• [Aim] Write out the data below word for word, every line of it.

• [Task input]
_____

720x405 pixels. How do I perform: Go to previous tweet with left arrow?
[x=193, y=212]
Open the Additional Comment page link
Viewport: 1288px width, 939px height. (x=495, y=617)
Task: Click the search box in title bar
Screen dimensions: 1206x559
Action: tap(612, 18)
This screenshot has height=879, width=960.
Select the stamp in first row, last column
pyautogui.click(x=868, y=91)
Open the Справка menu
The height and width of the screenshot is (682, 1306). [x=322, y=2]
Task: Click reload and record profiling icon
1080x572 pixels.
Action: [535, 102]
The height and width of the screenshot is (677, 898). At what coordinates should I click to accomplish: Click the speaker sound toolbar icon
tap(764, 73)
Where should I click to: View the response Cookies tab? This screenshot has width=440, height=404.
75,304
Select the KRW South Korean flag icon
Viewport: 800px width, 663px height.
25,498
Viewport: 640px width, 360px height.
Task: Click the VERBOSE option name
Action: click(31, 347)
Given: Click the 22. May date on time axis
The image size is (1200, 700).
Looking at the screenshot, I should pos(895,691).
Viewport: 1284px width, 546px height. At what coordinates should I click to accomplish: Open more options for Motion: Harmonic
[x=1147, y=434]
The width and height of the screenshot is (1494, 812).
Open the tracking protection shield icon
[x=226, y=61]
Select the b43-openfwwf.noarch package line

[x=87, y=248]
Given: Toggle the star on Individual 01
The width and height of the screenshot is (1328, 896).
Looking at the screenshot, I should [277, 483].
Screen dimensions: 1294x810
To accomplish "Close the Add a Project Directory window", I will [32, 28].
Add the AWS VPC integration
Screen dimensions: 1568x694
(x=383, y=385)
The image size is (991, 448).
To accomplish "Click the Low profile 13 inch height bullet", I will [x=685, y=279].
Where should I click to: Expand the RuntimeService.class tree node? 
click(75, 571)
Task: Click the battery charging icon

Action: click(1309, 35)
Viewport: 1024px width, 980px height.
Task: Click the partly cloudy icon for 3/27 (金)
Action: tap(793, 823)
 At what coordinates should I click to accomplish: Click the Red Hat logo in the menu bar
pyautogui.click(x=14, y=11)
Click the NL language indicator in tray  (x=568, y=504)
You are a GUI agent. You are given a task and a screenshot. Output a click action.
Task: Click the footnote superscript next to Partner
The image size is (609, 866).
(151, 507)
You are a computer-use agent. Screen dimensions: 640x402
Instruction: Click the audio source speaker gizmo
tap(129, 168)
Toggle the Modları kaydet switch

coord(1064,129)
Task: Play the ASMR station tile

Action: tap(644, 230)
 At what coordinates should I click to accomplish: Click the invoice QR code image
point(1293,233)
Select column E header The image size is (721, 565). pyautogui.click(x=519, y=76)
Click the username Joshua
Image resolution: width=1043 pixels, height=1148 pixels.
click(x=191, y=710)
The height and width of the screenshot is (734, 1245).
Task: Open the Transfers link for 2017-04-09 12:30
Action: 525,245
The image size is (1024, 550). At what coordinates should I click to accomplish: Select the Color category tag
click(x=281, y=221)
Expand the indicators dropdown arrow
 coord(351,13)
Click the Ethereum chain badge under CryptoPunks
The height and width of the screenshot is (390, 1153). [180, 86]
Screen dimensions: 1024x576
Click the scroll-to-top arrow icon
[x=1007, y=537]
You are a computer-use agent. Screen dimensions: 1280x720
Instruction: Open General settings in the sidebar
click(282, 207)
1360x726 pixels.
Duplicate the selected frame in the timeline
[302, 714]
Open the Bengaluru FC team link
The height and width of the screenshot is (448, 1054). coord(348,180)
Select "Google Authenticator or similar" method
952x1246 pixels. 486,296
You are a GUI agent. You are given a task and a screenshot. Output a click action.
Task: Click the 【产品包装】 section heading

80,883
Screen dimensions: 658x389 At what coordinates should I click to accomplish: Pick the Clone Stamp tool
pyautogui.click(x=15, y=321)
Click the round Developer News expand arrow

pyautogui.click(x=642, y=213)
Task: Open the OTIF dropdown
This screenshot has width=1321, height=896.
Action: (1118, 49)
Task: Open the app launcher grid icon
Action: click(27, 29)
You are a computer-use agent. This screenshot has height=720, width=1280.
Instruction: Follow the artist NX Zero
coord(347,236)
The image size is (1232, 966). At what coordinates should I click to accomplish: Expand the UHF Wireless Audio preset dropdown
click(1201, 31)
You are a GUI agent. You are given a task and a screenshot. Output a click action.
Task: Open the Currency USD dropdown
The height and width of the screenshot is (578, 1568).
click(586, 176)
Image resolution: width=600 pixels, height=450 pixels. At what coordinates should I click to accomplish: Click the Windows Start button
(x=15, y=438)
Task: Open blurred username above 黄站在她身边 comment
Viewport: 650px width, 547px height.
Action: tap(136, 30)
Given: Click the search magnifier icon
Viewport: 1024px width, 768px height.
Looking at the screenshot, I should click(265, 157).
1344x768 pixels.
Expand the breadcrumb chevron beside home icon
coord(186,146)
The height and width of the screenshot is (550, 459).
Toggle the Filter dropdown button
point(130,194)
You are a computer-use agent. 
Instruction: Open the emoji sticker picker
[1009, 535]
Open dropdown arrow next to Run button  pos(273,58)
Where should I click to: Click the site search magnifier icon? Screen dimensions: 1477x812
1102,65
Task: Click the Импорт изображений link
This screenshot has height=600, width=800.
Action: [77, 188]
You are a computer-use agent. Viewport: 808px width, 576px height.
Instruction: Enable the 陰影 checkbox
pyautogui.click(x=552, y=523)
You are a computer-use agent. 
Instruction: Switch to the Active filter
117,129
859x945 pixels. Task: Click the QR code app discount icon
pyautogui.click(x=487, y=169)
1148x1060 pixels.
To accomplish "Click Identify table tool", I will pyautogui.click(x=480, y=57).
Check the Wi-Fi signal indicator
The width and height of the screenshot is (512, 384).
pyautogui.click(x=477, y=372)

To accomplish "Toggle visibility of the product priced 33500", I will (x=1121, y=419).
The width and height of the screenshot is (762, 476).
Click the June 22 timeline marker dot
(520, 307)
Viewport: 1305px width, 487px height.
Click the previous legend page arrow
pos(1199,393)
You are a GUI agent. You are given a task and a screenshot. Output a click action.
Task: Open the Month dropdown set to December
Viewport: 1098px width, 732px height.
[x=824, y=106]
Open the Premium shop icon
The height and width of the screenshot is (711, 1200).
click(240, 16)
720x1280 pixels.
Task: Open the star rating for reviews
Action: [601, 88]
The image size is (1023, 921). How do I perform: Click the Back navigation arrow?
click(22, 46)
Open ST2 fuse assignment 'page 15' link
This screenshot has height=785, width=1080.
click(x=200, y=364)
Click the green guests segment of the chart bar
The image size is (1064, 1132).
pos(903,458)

_____

• [Solution]
720x405 pixels. How do I perform: Go to previous tweet with left arrow?
[x=193, y=212]
Open the Additional Comment page link
Viewport: 1288px width, 939px height. (x=495, y=617)
Task: Click the search box in title bar
Screen dimensions: 1206x559
Action: tap(612, 18)
This screenshot has height=879, width=960.
Select the stamp in first row, last column
pyautogui.click(x=868, y=91)
Open the Справка menu
The height and width of the screenshot is (682, 1306). [x=322, y=2]
Task: Click reload and record profiling icon
1080x572 pixels.
Action: [535, 102]
The height and width of the screenshot is (677, 898). At what coordinates should I click to accomplish: Click the speaker sound toolbar icon
tap(764, 73)
Where should I click to: View the response Cookies tab? This screenshot has width=440, height=404.
75,304
Select the KRW South Korean flag icon
Viewport: 800px width, 663px height.
25,498
Viewport: 640px width, 360px height.
Task: Click the VERBOSE option name
Action: click(31, 347)
Given: Click the 22. May date on time axis
The image size is (1200, 700).
Looking at the screenshot, I should pos(895,691).
Viewport: 1284px width, 546px height. At what coordinates should I click to accomplish: Open more options for Motion: Harmonic
[x=1147, y=434]
The width and height of the screenshot is (1494, 812).
Open the tracking protection shield icon
[x=226, y=61]
Select the b43-openfwwf.noarch package line

[x=87, y=248]
Given: Toggle the star on Individual 01
The width and height of the screenshot is (1328, 896).
Looking at the screenshot, I should [277, 483].
Screen dimensions: 1294x810
To accomplish "Close the Add a Project Directory window", I will [32, 28].
Add the AWS VPC integration
Screen dimensions: 1568x694
(x=383, y=385)
The image size is (991, 448).
To accomplish "Click the Low profile 13 inch height bullet", I will [x=685, y=279].
Where should I click to: Expand the RuntimeService.class tree node? 
click(75, 571)
Task: Click the battery charging icon

Action: click(1309, 35)
Viewport: 1024px width, 980px height.
Task: Click the partly cloudy icon for 3/27 (金)
Action: tap(793, 823)
 At what coordinates should I click to accomplish: Click the Red Hat logo in the menu bar
pyautogui.click(x=14, y=11)
Click the NL language indicator in tray  (x=568, y=504)
You are a GUI agent. You are given a task and a screenshot. Output a click action.
Task: Click the footnote superscript next to Partner
The image size is (609, 866).
(151, 507)
You are a computer-use agent. Screen dimensions: 640x402
Instruction: Click the audio source speaker gizmo
tap(129, 168)
Toggle the Modları kaydet switch

coord(1064,129)
Task: Play the ASMR station tile

Action: tap(644, 230)
 At what coordinates should I click to accomplish: Click the invoice QR code image
point(1293,233)
Select column E header The image size is (721, 565). pyautogui.click(x=519, y=76)
Click the username Joshua
Image resolution: width=1043 pixels, height=1148 pixels.
click(x=191, y=710)
The height and width of the screenshot is (734, 1245).
Task: Open the Transfers link for 2017-04-09 12:30
Action: 525,245
The image size is (1024, 550). At what coordinates should I click to accomplish: Select the Color category tag
click(x=281, y=221)
Expand the indicators dropdown arrow
 coord(351,13)
Click the Ethereum chain badge under CryptoPunks
The height and width of the screenshot is (390, 1153). [180, 86]
Screen dimensions: 1024x576
Click the scroll-to-top arrow icon
[x=1007, y=537]
You are a computer-use agent. Screen dimensions: 1280x720
Instruction: Open General settings in the sidebar
click(282, 207)
1360x726 pixels.
Duplicate the selected frame in the timeline
[302, 714]
Open the Bengaluru FC team link
The height and width of the screenshot is (448, 1054). coord(348,180)
Select "Google Authenticator or similar" method
952x1246 pixels. 486,296
You are a GUI agent. You are given a task and a screenshot. Output a click action.
Task: Click the 【产品包装】 section heading

80,883
Screen dimensions: 658x389 At what coordinates should I click to accomplish: Pick the Clone Stamp tool
pyautogui.click(x=15, y=321)
Click the round Developer News expand arrow

pyautogui.click(x=642, y=213)
Task: Open the OTIF dropdown
This screenshot has width=1321, height=896.
Action: (1118, 49)
Task: Open the app launcher grid icon
Action: click(27, 29)
You are a computer-use agent. This screenshot has height=720, width=1280.
Instruction: Follow the artist NX Zero
coord(347,236)
The image size is (1232, 966). At what coordinates should I click to accomplish: Expand the UHF Wireless Audio preset dropdown
click(1201, 31)
You are a GUI agent. You are given a task and a screenshot. Output a click action.
Task: Open the Currency USD dropdown
The height and width of the screenshot is (578, 1568).
click(586, 176)
Image resolution: width=600 pixels, height=450 pixels. At what coordinates should I click to accomplish: Click the Windows Start button
(x=15, y=438)
Task: Open blurred username above 黄站在她身边 comment
Viewport: 650px width, 547px height.
Action: tap(136, 30)
Given: Click the search magnifier icon
Viewport: 1024px width, 768px height.
Looking at the screenshot, I should click(265, 157).
1344x768 pixels.
Expand the breadcrumb chevron beside home icon
coord(186,146)
The height and width of the screenshot is (550, 459).
Toggle the Filter dropdown button
point(130,194)
You are a computer-use agent. 
Instruction: Open the emoji sticker picker
[1009, 535]
Open dropdown arrow next to Run button  pos(273,58)
Where should I click to: Click the site search magnifier icon? Screen dimensions: 1477x812
1102,65
Task: Click the Импорт изображений link
This screenshot has height=600, width=800.
Action: [77, 188]
You are a computer-use agent. Viewport: 808px width, 576px height.
Instruction: Enable the 陰影 checkbox
pyautogui.click(x=552, y=523)
You are a computer-use agent. 
Instruction: Switch to the Active filter
117,129
859x945 pixels. Task: Click the QR code app discount icon
pyautogui.click(x=487, y=169)
1148x1060 pixels.
To accomplish "Click Identify table tool", I will pyautogui.click(x=480, y=57).
Check the Wi-Fi signal indicator
The width and height of the screenshot is (512, 384).
pyautogui.click(x=477, y=372)

To accomplish "Toggle visibility of the product priced 33500", I will (x=1121, y=419).
The width and height of the screenshot is (762, 476).
Click the June 22 timeline marker dot
(520, 307)
Viewport: 1305px width, 487px height.
Click the previous legend page arrow
pos(1199,393)
You are a GUI agent. You are given a task and a screenshot. Output a click action.
Task: Open the Month dropdown set to December
Viewport: 1098px width, 732px height.
[x=824, y=106]
Open the Premium shop icon
The height and width of the screenshot is (711, 1200).
click(240, 16)
720x1280 pixels.
Task: Open the star rating for reviews
Action: [601, 88]
The image size is (1023, 921). How do I perform: Click the Back navigation arrow?
click(22, 46)
Open ST2 fuse assignment 'page 15' link
This screenshot has height=785, width=1080.
click(x=200, y=364)
Click the green guests segment of the chart bar
The image size is (1064, 1132).
pos(903,458)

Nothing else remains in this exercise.